Efficacy and Safety of Intermittent Pressure-augmented Retrograde Cerebral Perfusion for Acute Aortic Dissection Type A in Nonagenarians

Mitsuhiro Kawata, Tomohiro Murata, Akiko Mano, Takashi Nishimura, Shunei Kyo

The Department of Cardiac Surgery, Tokyo Metropolitan Geriatric Hospital and Institute of Gerontology, Tokyo, Japan

Date, time and location: 2018.05.27 08:30, Congress Hall, 2F–B

Abstract

Objective: Surgical treatment in the elderly patient with acute aortic dissection type A (AAD-A) is associated with higher mortality and morbidity, it therefore remains controversial in nonagenarians. In our hospital, we have a mission to treat them.
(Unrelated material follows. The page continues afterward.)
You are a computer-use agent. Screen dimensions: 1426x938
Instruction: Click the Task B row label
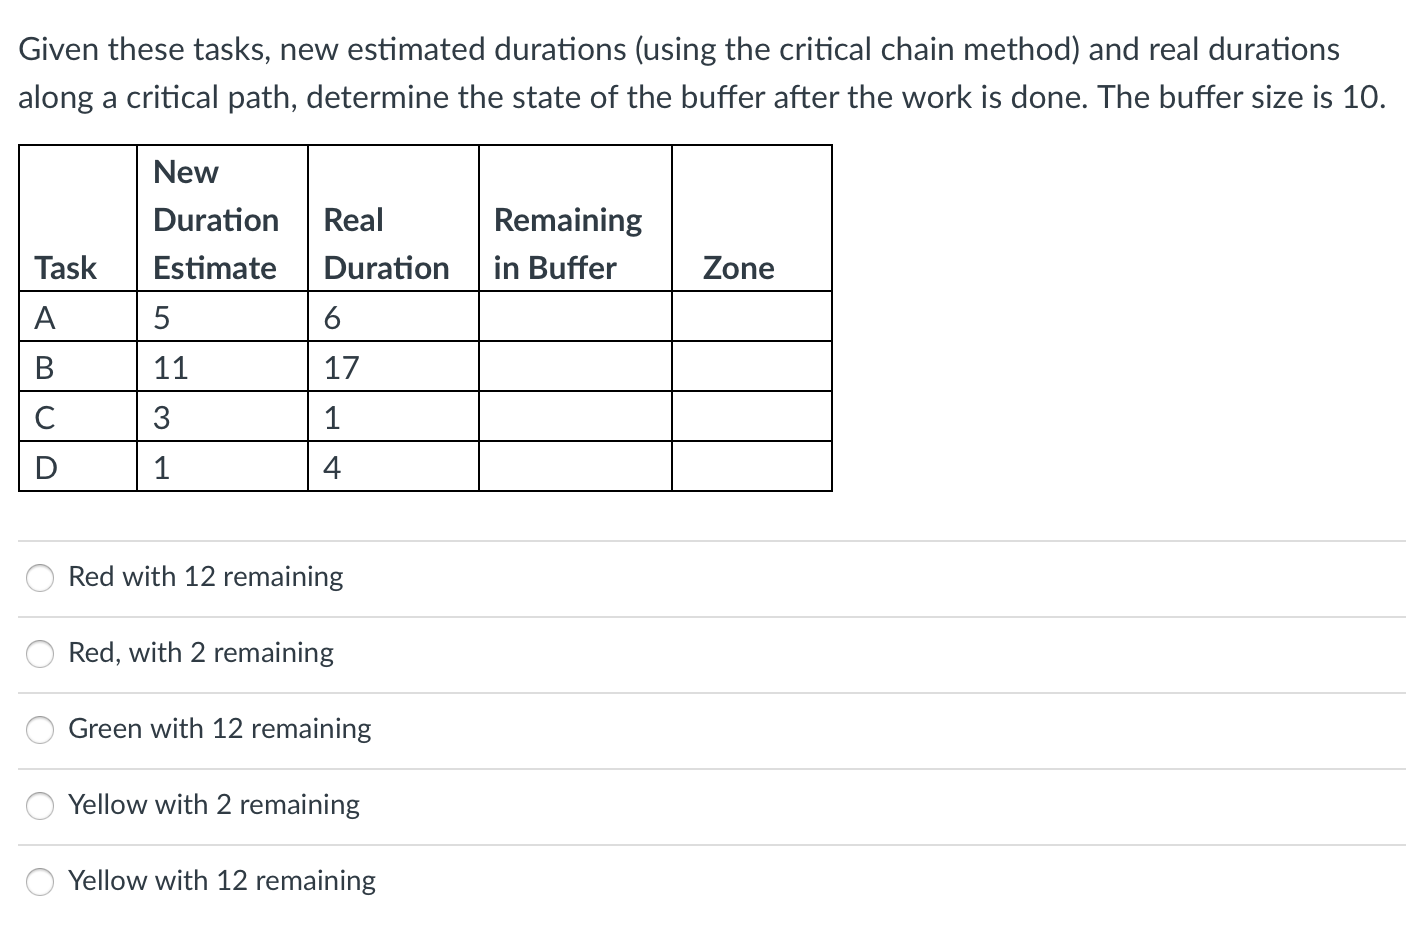tap(44, 366)
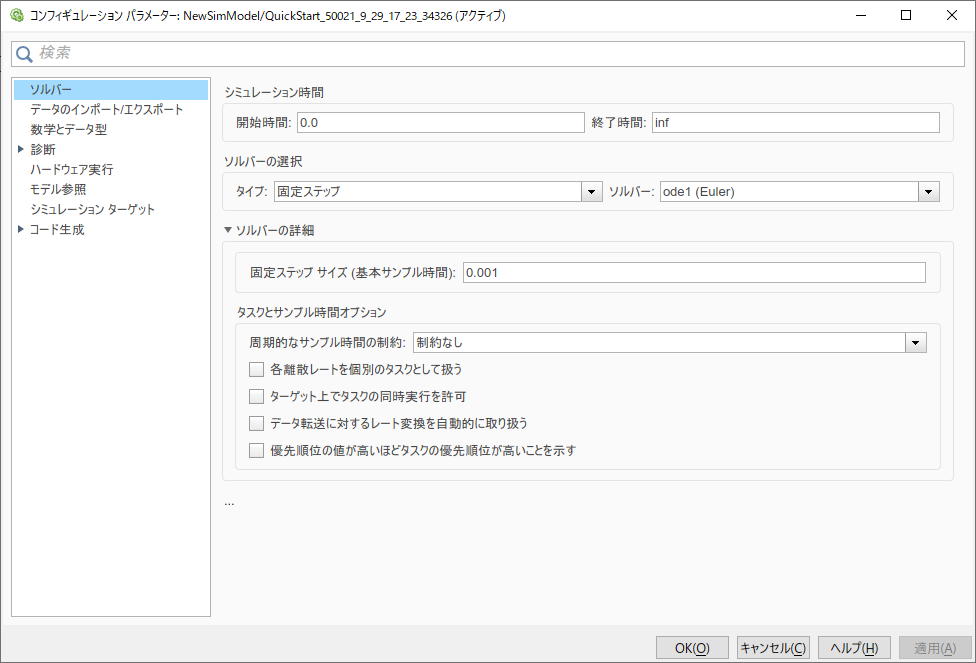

Clinical effectiveness of intermittent pressure-augmented retrograde cerebral perfusion (IPA-RCP) for brain protection in AAD-A surgical treatment has been reported in previous annual meeting of ASCVTS. We assessed efficacy and safety of IPA-RCP for AAD-A in nonagenarians.

Methods: Between April 2015 and October 2017, we performed 22 cases (13 women, mean age: 69.8 year-old) of the ascending aortic repair using IPA-RCP for AAD-A. Of which 4 were nonagenarians (mean age: 91.5 year-old). Open distal anastomosis was performed with IPA-RCP in all cases. IPA-RCP protocol: The oxygenated blood was perfused through SVC cannula at base line pressure of 15mmHg to 20mmHg. The pressure augmented at 45 mm Hg was attempted and was then lowered. The duration of the augmentation was 30 seconds.

Results: Mean Japan Score was 22.4%, plus major complication was 58.7%. IPA-RCP time was 44±14min. The clinical end point was defined as time to regain consciousness, 8.9±6.5 hours; mechanical ventilation time, 16±7.6 hours; and no neurological complications. All patients were extubated successfully. There were two hospital deaths due to gastrointestinal ischemia on the day 1 and acute cholecystitis on the day 23. Rest of the nonagenarians discharged home on foot. Mean hospital stay duration was 20±4 days. They are still alive postoperatively 6 months, or 21 months.

Conclusions: IPA-RCP was effective and safe for brain protection of AAD-A surgical treatment in select nonagenarians.